You might have noticed that the preceding example referenced the target table but did not clearly define the target database. The reason is that LOAD DATA INFILE assumes that the target table resides in the currently selected database. Alternatively, you can specify the target database by prefixing it with the database name, like so:
LOAD DATA INFILE 'productreviews.txt' into table corporate.product_reviews;

If you execute LOAD DATA INFILE before choosing a database, or without explicitly specifying the database in the query syntax, an error will occur.

Security and LOAD DATA INFILE

Using the LOCAL keyword, it’s possible to load a file that resides on the client. This keyword will cause MySQL to retrieve the file from the client computer.
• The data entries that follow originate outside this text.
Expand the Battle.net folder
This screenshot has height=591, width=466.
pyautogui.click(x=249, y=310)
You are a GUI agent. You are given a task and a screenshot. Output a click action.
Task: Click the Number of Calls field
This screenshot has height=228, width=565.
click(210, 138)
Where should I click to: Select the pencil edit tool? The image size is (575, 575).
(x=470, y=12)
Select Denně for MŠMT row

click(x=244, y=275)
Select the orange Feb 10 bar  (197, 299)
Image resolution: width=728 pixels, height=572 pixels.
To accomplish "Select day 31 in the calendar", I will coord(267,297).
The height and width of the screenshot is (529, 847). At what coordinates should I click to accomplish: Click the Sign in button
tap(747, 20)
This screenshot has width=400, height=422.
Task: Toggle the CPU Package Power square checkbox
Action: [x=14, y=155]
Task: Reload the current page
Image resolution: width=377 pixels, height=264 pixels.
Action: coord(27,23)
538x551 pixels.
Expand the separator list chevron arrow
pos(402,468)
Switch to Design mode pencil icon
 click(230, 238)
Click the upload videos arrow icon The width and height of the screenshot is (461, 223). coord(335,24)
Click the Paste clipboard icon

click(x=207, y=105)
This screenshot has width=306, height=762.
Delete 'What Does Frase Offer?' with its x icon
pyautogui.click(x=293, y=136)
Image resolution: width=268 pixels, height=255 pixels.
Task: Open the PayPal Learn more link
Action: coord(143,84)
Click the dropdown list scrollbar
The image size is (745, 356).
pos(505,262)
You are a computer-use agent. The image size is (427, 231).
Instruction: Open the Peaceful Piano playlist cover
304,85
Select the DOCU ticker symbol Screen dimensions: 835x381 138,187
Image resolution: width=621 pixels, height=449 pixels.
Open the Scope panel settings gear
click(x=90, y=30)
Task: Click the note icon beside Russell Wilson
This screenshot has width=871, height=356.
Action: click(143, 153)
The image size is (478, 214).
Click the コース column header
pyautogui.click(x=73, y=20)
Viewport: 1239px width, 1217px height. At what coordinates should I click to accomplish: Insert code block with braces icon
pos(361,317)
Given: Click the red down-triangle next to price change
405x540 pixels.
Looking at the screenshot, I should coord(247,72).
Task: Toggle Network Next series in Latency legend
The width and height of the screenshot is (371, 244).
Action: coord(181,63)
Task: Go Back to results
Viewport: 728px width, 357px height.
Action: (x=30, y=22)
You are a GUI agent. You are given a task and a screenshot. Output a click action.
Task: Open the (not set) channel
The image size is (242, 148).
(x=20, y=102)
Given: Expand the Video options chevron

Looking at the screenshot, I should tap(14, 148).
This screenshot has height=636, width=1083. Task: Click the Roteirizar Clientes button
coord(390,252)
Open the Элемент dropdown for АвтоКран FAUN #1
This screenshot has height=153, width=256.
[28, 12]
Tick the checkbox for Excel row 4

Because a malicious administrator or user could exploit this feature by manipulating the target file path, there are a few security issues that you should keep in mind when using this feature:
  • If LOCAL is not used, the executing user must possess the FILE privilege. This is due to the potential implications of allowing the user to read a file residing on the server, which must either reside in the database directory or be world-readable.

  • To disable LOAD DATA LOCAL INFILE , start the MySQL daemon with the --local-infile=0 option. You can later enable it as needed from the MySQL client by passing the --local-infile=1 option.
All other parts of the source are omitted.